Si l’on examine la composition multiple du mouvement pacifiste apparu avec la seconde guerre d’Irak, on y repère la superposition et l’entremêlement de ces quatre composantes, dont aucune n’a complètement disparu. La boucherie de la guerre suscite le même dégoût que celui éprouvé par Jacques Thibault dans la fresque de Roger Martin du Gard. Nombre de ceux qui défilent contre la guerre, sans soutenir la tyrannie de Saddam, défendent un peuple du Tiers-monde écrasé par l’impérialisme américain. Le pacifisme du Chancelier Schröder, s’abritant derrière la constitution allemande, lui a permis de gagner les élections législatives. Un appui général (de l’ordre de 75 % des populations interrogées dans de multiples sondages) a été donné à une solution de désarmement technique par les inspecteurs de l’Onu. De nombreux arguments se réclamaient d’une rationalité écologiste soulignant les dégâts millénaires que provoque l’usage de l’uranium appauvri en contaminant durablement les sols et les eaux, sans compter les dangers de mise à feu des puits de pétrole, et des stocks d’armes chimiques si elles existaient.
L’alchimie la plus intéressante est celle qui s’est exprimée dans la position belge, française et allemande au sein de l’Union Européenne. L’Allemagne avait toujours compté un mouvement pacifique très puissant : en fait il se nourrit des quatre composantes. Avec un ministre des Affaires étrangères appartenant au Parti des Verts, un chancelier social-démocrate, une forte influence des anciens communistes dans l’ex-RDA, des mouvements alternatifs très vivants, et plus de 70 000 soldats américains stationnés sur son territoire, l’Allemagne a pesé lourd au Conseil de Sécurité. Le ralliement de la France à un pacifisme tactique et conjoncturel a suscité des tiraillements à droite. Mais l’enjeu réel de ce ralliement n’est pas seulement tactique. Il s’agit en fait de la relance du moteur franco-allemand sur un programme d’intégration et, derrière, de la façon dont l’Europe définira, dans sa constitution, sa relation à la guerre, au statut des armées, aux industries d’armement. La puissance de l’Union européenne doit-elle fatalement se mesurer à ses divisions et à son potentiel de projection à des milliers de km ?

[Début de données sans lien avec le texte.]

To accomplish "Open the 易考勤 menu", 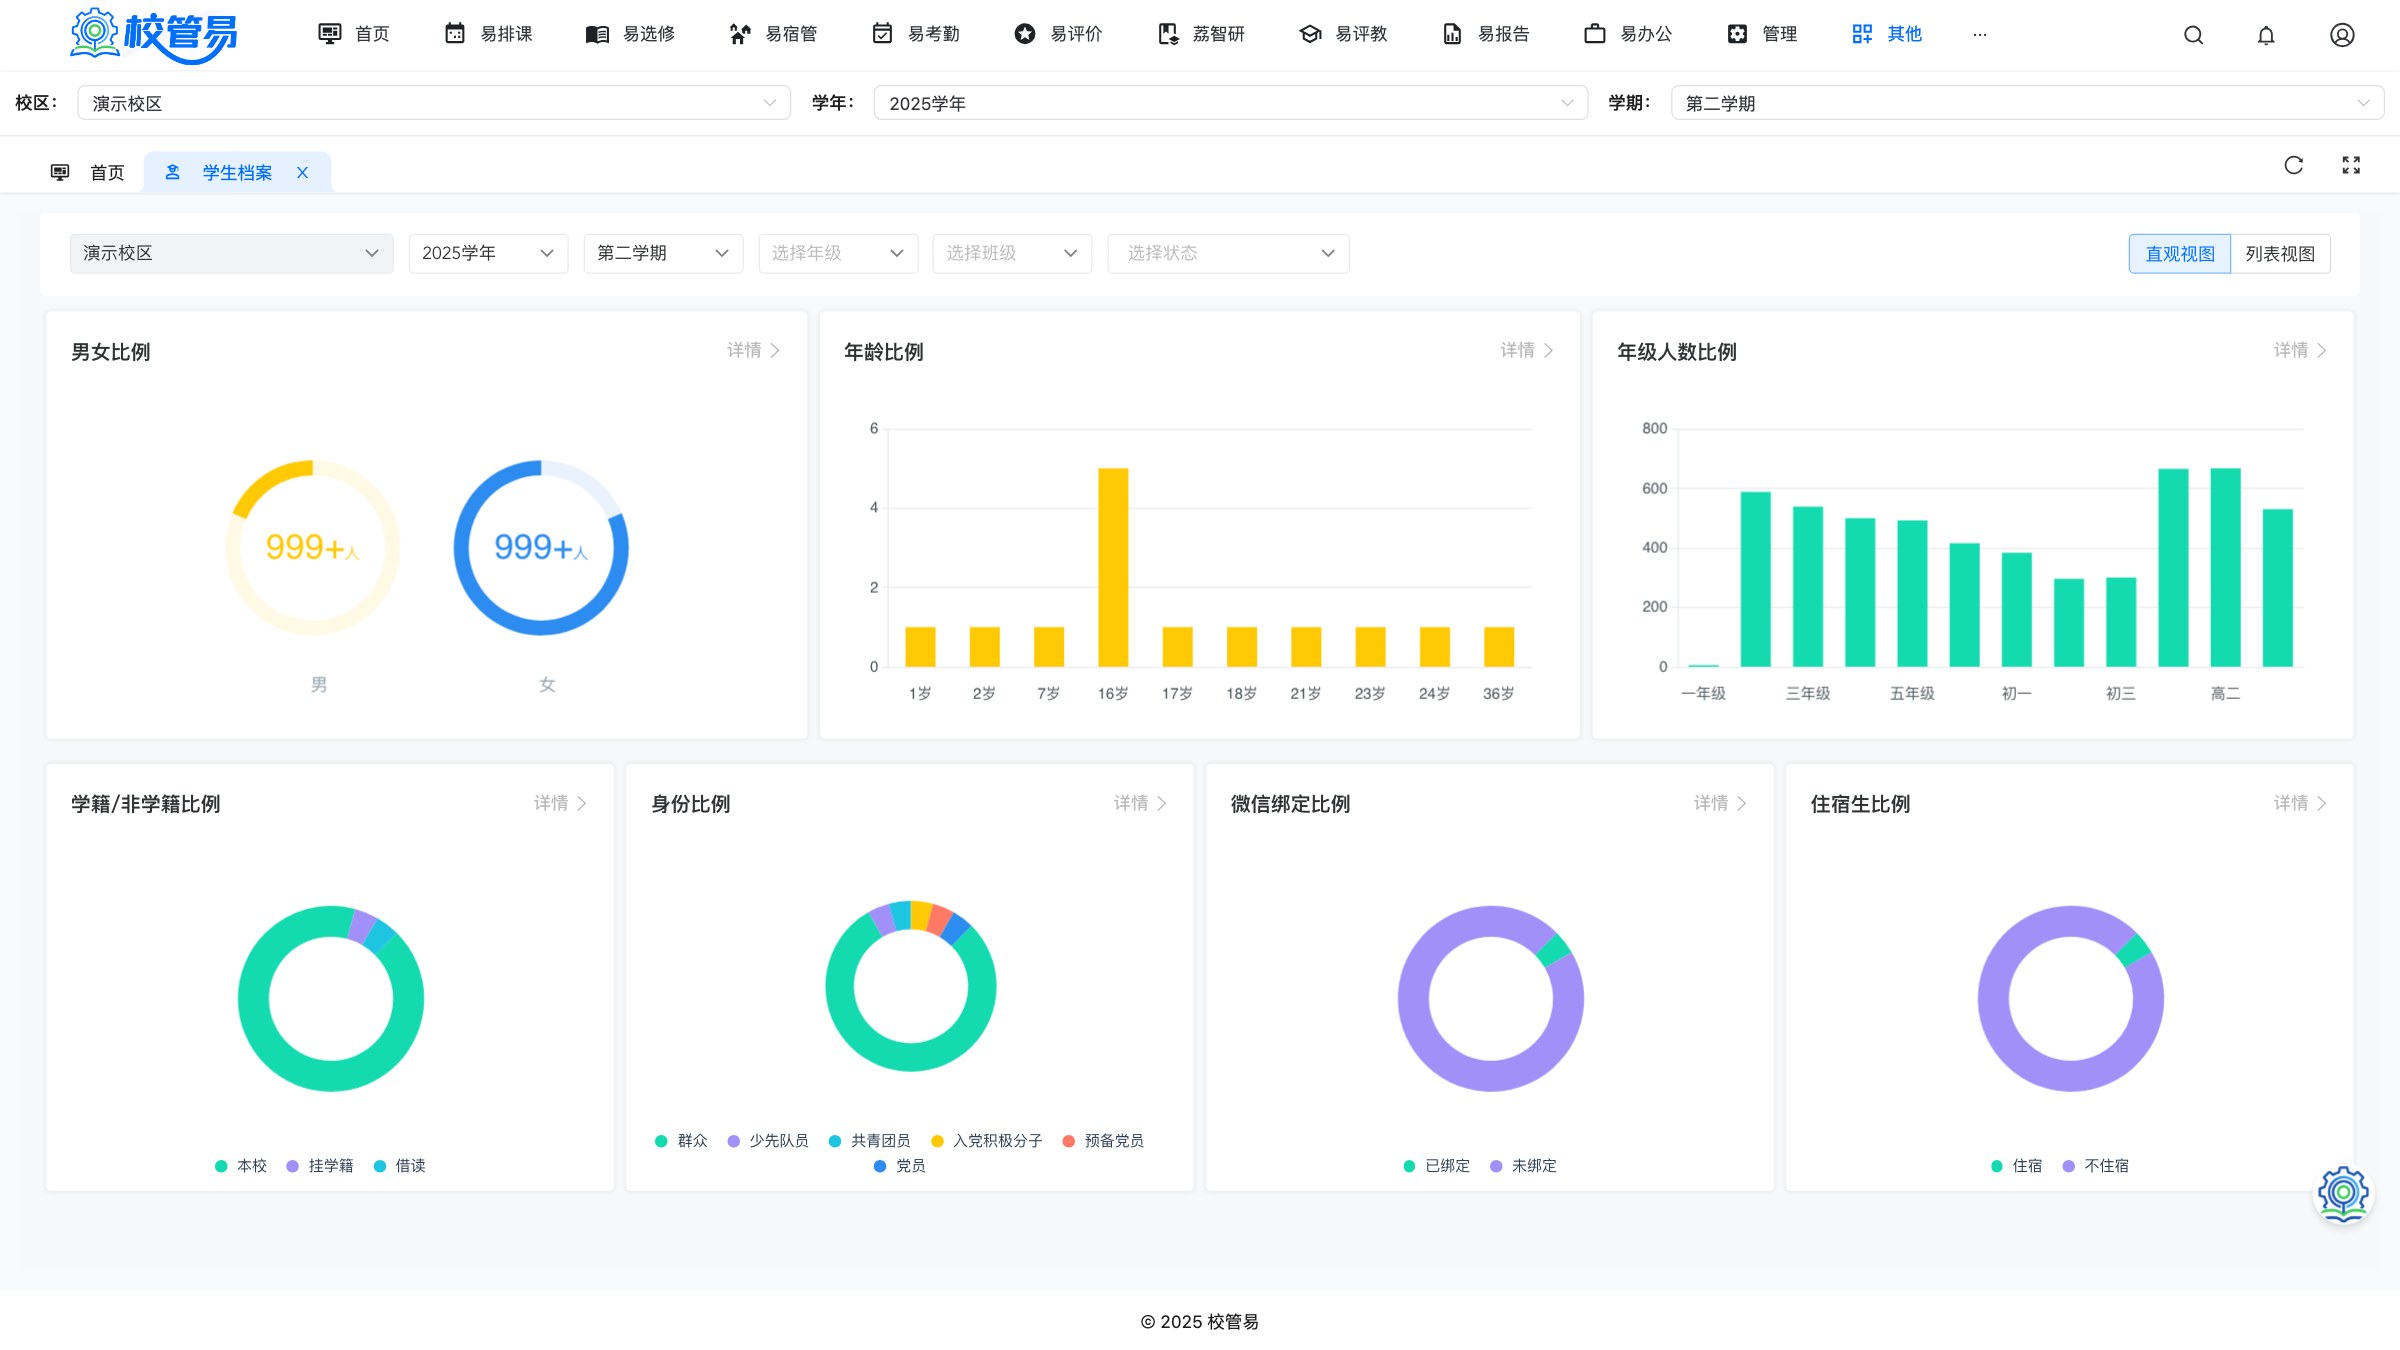I will [x=915, y=34].
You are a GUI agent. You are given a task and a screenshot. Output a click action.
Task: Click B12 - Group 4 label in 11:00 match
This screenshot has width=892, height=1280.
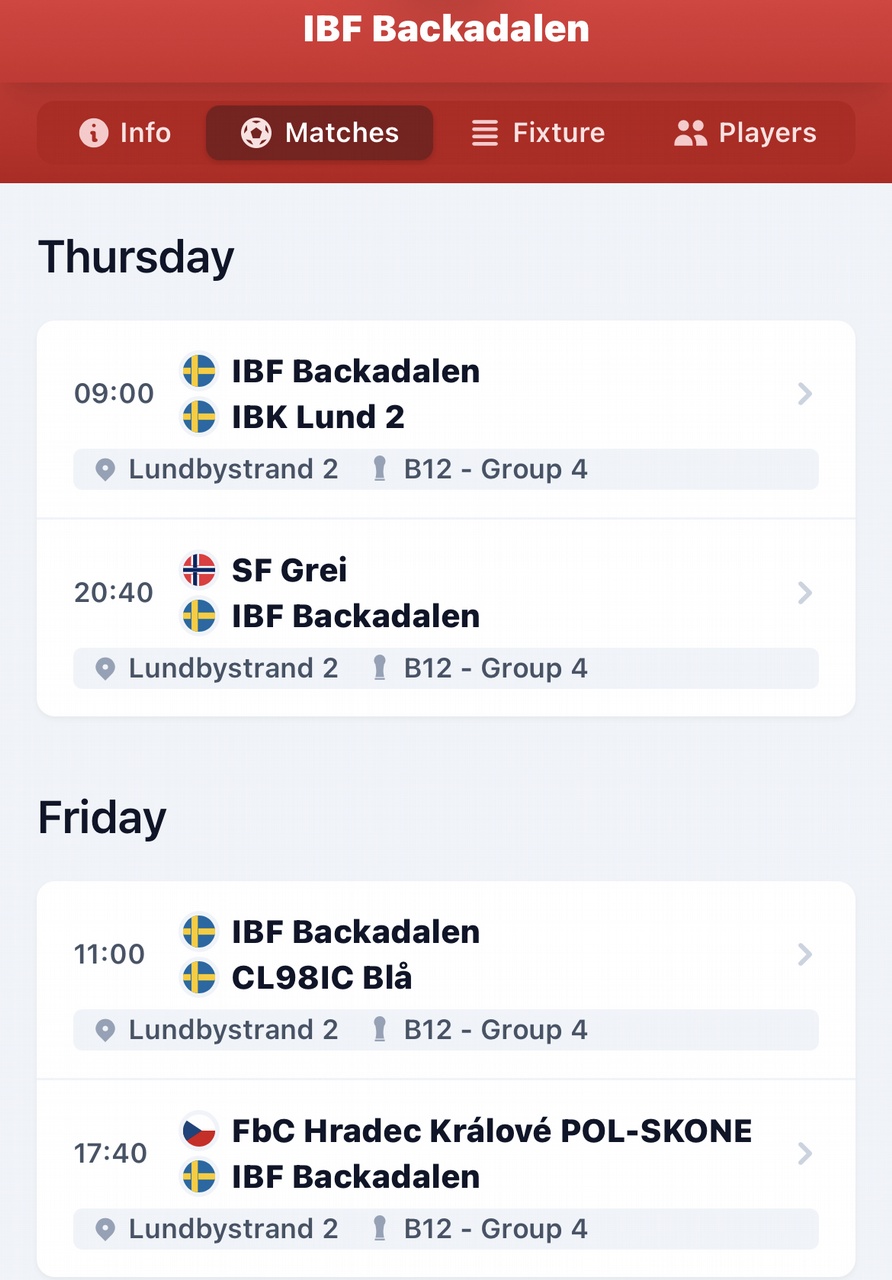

Dans son opposition à l’unilatéralisme américain et aux théoriciens du Léviathan que l’on trouve chez les faucons américains, l’Europe est largement poussée vers un pacifisme à l’allemande, complété d’une mise à disposition de l’Onu de contingents dans des opérations de rétablissement de la paix. La fécondité politique du nouveau mouvement pacifiste dépendra largement du poids respectif que parviendra à acquérir chacune de ses composantes dans cette alliance nécessaire. Plus la quatrième composante sera organisée et puissante, plus elle fera sa jonction avec la première, plus les risques de manipulation du désir de paix des multitudes comme levier de la création d’une hyper-puissance européenne seront faibles. Meilleures seront aussi les chances qu’une constitution européenne permette de redéfinir une Onu très mal en point et de plus en plus mise sur la touche par l’Empire.